Année scolaire 2022-2023 au Cameroun: sous de bons auspices pour les Maliens

Les enfants de cette communauté vivant à Yaoundé ont renoué avec le chemin des classes malgré les revendications des enseignants formulées depuis le 21 février dernier.

Les élèves ont repris le chemin des classes lundi dernier. Sans distinction de race ou de tribu, les enfants issues des communautés étrangères vivant au Cameroun aussi. Ils se forment et s’instruisent dans les écoles, collèges et lycées du Cameroun. C’est le cas des Maliens résidant au quartier Tsinga (Yaoundé II). À leur contact, les parents d’élèves disent en effet être satisfaits du début effectif des classes et souhaitent que la grève annoncée des enseignants ne soit pas d’actualité cette année scolaire 2022-2023. «Mes enfants ont bel et bien repris les cours dans les lycées puisque j’ai deux enfants. Un est au Lycée bilingue de Nkolbisson et l’autre au Lycée technique de Nkolbisson. Pour le moment, pas des fausses notes. Les cours sont effectifs, j’étais ce matin dans l’établissement de mon fils pour en finir avec la scolarité. Le constat fait est que dans toutes les salles de classe, c’est l’ambiance studieuse, les enseignants sont dans les salles de classe et dispensent sereinement les enseignements», constate Touré, chef de la communauté malienne.

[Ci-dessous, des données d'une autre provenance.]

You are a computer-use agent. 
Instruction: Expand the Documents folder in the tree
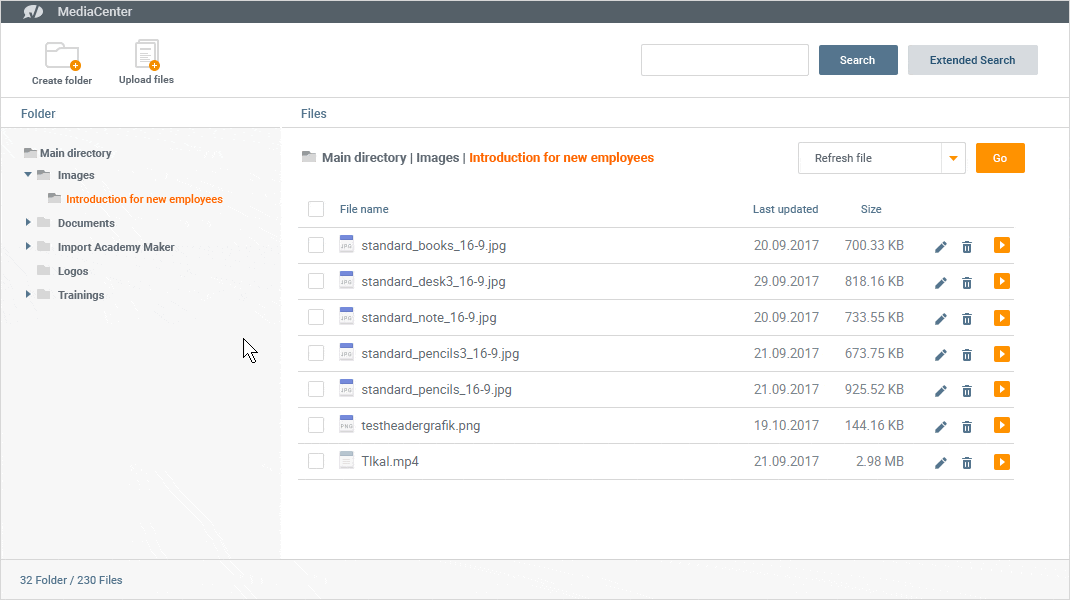(x=29, y=223)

Pour le moment au Lycée de Nkolbisson (Yaoundé VII), «tout est calme, on ne ressent pas la grève des enseignants telle qu’annoncée avant la rentrée scolaire. Nous souhaitons que l’année se poursuive dans cette lancée pour le meilleur suivi de nos enfants», laisse encore entendre le chef de la communauté malienne. C’est le même son de cloche chez Koulibaly Youssouf. Ces enfants au primaire ont repris les cours à l’École publique de Tsinga. «J’ai quatre enfants avec une Camerounaise, ils sont tous au primaire. Tout se passe bien. Ils rentrent chaque soir avec les devoirs que je vérifie. Toutes choses qui témoignent à suffire de l’abnégation des enseignants qui souhaitent suivre le programme donné par le gouvernement», fait-il savoir. «Pour l’heure, la grève des enseignants, on ne la ressent pas du tout. Seulement, je déplore le fait que pour chaque évaluation le vendredi, il faut donner 200 FCFA, alors qu’on s’est acquitté des frais de scolarité, c’est vraiment gênant. On est contraint de donner cet argent sans cela l’enfant ne va pas composer», regrette-t-il.

Rentrée chère
Les rentrées scolaires se suivent, mais ne se ressemblent pas. La rentrée scolaire de cette année connaît une flambée des prix des manuels scolaires. Et lorsqu’on ajoute les conditions de vie, il n’est pas facile d’envoyer ses enfants à l’école. Car, le faire «en contexte de vie chère relève d’une véritable gageure. L’école est chère même au primaire, il n’est pas facile d’inscrire son enfant. Ajouter à cela, les prix des fournitures scolaires», se lamente notre interlocuteur malien. «Malgré les moments difficiles, nous allons nous battre pour scolariser les enfants avec les moyens disponibles, parce qu’ils ont droit à l’éducation. Un enfant bien formé et éduqué est utile pour sa société, et source de développement de son pays», conclut Touré, le responsable de la communauté malienne.